| To do |
Leave out the pictures, and retype the remaining data exactly.

| Task inputs |
____

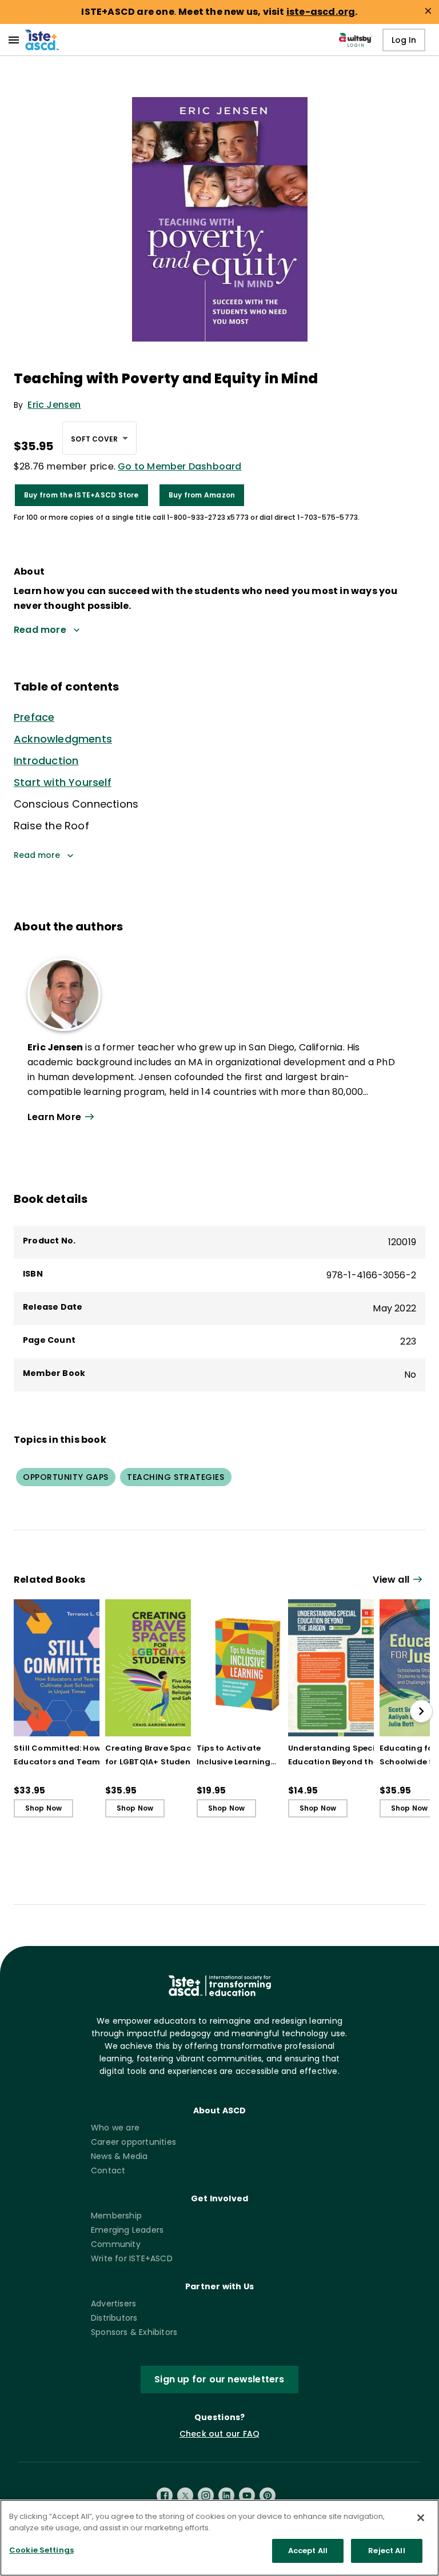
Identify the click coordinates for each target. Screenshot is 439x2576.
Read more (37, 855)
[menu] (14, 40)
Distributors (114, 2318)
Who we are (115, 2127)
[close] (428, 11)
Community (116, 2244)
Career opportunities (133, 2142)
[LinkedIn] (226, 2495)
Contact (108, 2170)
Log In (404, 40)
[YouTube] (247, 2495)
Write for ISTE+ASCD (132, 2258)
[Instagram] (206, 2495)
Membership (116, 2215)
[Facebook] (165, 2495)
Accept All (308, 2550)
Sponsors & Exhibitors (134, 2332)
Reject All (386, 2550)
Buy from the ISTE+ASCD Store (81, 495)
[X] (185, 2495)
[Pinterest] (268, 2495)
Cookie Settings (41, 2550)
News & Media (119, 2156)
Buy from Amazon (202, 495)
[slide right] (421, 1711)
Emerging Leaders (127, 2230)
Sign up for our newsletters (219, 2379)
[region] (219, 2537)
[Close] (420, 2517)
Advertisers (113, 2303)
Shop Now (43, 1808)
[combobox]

____

| Solution for this problem |
Identify the click coordinates for each target. Screenshot is 439x2576.
Read more (37, 855)
[menu] (14, 40)
Distributors (114, 2318)
Who we are (115, 2127)
[close] (428, 11)
Community (116, 2244)
Career opportunities (133, 2142)
[LinkedIn] (226, 2495)
Contact (108, 2170)
Log In (404, 40)
[YouTube] (247, 2495)
Write for ISTE+ASCD (132, 2258)
[Instagram] (206, 2495)
Membership (116, 2215)
[Facebook] (165, 2495)
Accept All (308, 2550)
Sponsors & Exhibitors (134, 2332)
Reject All (386, 2550)
Buy from the ISTE+ASCD Store (81, 495)
[X] (185, 2495)
[Pinterest] (268, 2495)
Cookie Settings (41, 2550)
News & Media (119, 2156)
Buy from Amazon (202, 495)
[slide right] (421, 1711)
Emerging Leaders (127, 2230)
Sign up for our newsletters (219, 2379)
[region] (219, 2537)
[Close] (420, 2517)
Advertisers (113, 2303)
Shop Now (43, 1808)
[combobox]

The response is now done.